- _OBJECTIVE_
Duplicate the rows below, starting with the line that contains "At what coordinates should I click to accomplish: Open the" and going on through the line that contains "I will point(1179,240).", both included.

== == ==

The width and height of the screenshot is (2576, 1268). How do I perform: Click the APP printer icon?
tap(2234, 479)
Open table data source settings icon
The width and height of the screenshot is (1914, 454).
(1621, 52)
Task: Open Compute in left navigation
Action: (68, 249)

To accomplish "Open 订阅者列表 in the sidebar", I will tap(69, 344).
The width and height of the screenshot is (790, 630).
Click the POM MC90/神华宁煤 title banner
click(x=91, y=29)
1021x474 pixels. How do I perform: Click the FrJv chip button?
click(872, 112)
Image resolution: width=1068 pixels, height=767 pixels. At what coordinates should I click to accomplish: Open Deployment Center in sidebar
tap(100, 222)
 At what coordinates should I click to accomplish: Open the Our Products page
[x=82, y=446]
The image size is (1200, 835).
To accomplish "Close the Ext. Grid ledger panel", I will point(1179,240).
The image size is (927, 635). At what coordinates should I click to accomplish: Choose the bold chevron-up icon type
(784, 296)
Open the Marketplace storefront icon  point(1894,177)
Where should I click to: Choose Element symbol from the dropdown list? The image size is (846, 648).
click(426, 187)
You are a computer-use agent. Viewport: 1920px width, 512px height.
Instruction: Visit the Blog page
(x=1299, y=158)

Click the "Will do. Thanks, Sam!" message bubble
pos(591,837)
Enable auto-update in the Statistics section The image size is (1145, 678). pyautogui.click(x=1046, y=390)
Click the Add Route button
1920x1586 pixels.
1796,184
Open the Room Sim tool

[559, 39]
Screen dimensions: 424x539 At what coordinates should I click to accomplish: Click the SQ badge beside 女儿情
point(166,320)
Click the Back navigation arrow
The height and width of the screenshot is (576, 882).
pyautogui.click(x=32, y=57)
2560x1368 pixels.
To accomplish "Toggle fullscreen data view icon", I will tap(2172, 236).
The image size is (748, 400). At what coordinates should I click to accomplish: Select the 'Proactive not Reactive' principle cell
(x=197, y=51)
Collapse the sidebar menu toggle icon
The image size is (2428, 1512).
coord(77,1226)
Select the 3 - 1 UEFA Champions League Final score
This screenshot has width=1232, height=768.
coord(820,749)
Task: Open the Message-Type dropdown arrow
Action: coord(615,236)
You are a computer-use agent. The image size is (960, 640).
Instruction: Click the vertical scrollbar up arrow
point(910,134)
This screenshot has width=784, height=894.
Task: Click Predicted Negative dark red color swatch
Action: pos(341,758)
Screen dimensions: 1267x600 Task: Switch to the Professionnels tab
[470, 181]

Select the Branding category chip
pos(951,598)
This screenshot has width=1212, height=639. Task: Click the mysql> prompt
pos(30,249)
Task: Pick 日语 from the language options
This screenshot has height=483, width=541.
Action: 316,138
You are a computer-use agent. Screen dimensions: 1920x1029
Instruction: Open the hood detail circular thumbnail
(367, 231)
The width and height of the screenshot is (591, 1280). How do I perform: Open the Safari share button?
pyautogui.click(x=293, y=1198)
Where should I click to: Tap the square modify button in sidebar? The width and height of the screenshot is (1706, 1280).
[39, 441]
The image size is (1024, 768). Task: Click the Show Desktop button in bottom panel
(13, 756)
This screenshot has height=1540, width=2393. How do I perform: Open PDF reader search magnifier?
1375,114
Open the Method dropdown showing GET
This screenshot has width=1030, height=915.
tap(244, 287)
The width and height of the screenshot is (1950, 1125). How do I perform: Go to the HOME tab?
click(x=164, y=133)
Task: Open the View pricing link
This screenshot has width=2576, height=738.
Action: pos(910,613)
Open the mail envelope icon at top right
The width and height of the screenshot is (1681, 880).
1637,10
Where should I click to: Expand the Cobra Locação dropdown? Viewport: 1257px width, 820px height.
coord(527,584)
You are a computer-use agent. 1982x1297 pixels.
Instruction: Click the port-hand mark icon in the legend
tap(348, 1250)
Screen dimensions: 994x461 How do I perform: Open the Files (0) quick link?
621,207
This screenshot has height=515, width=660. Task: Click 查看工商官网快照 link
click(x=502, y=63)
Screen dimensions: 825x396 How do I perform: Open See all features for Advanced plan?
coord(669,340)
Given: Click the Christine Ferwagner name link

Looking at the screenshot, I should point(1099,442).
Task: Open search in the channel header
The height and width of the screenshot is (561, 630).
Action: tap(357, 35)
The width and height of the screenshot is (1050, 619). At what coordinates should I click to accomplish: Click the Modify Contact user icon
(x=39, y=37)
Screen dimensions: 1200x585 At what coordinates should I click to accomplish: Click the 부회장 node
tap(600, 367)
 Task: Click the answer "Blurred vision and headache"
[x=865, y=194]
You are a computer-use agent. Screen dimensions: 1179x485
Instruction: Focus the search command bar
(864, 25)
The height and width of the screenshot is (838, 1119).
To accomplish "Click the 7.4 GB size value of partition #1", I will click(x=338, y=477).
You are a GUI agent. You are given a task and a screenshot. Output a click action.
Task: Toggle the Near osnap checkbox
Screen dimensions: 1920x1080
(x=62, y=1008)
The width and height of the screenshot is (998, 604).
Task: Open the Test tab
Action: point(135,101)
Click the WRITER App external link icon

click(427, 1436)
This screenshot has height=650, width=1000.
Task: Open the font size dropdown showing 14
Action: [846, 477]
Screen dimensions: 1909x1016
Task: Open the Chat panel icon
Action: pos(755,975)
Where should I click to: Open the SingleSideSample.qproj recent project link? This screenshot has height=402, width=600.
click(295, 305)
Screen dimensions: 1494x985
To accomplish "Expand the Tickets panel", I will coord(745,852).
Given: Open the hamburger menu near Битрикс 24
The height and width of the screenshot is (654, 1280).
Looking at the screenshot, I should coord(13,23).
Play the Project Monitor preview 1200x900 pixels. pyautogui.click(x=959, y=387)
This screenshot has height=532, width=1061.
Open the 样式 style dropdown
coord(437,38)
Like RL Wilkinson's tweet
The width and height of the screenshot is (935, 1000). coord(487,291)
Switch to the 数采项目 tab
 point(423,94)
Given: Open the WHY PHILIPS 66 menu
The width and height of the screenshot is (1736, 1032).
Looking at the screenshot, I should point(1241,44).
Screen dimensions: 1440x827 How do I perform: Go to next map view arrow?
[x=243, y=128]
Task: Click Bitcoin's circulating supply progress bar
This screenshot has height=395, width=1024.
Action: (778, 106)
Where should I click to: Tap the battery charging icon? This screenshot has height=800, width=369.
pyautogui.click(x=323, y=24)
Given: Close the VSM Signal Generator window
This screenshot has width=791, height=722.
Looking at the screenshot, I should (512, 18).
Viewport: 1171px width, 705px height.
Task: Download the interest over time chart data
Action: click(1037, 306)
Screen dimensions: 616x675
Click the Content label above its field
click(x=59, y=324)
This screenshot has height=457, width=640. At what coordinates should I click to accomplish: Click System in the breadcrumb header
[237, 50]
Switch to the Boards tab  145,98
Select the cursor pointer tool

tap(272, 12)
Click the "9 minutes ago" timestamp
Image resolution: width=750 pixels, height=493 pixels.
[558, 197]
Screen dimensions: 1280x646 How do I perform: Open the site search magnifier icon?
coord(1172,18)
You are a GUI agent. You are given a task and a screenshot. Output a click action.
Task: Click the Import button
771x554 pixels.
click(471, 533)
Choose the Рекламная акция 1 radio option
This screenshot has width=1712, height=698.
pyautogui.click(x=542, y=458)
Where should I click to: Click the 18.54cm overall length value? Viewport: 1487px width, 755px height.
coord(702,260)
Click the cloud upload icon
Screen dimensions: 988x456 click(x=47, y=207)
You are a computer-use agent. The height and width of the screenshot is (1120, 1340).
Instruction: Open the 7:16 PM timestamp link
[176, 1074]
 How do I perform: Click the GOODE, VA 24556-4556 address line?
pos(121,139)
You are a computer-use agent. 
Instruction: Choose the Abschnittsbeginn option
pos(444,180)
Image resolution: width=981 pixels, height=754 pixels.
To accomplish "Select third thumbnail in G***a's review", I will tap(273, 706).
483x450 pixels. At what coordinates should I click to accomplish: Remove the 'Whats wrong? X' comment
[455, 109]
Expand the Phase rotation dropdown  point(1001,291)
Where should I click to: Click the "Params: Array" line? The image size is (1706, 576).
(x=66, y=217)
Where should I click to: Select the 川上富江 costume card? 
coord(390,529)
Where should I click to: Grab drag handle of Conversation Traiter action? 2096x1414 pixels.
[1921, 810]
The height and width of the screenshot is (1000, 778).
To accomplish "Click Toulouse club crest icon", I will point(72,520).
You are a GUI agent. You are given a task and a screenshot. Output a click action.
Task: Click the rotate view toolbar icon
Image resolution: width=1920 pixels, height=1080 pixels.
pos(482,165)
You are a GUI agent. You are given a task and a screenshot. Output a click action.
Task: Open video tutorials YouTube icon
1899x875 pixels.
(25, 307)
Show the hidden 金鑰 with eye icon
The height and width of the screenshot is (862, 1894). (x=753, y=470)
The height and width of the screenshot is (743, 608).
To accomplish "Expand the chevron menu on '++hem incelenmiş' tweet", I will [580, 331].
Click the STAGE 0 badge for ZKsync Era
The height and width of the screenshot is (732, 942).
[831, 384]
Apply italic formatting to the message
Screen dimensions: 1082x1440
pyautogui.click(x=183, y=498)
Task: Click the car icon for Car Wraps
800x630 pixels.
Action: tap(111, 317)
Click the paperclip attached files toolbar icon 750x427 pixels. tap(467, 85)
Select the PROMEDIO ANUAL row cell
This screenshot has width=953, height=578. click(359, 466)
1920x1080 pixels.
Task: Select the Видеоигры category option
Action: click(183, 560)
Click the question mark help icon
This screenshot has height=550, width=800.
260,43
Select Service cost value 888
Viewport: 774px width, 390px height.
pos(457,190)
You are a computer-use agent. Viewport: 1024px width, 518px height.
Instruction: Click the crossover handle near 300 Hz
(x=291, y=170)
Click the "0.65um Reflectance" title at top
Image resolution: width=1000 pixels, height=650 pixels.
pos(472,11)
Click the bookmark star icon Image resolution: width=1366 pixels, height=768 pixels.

== == ==

- _CORRECT RESPONSE_
 At what coordinates should I click to accomplish: Open the Our Products page
[x=82, y=446]
The image size is (1200, 835).
To accomplish "Close the Ext. Grid ledger panel", I will point(1179,240).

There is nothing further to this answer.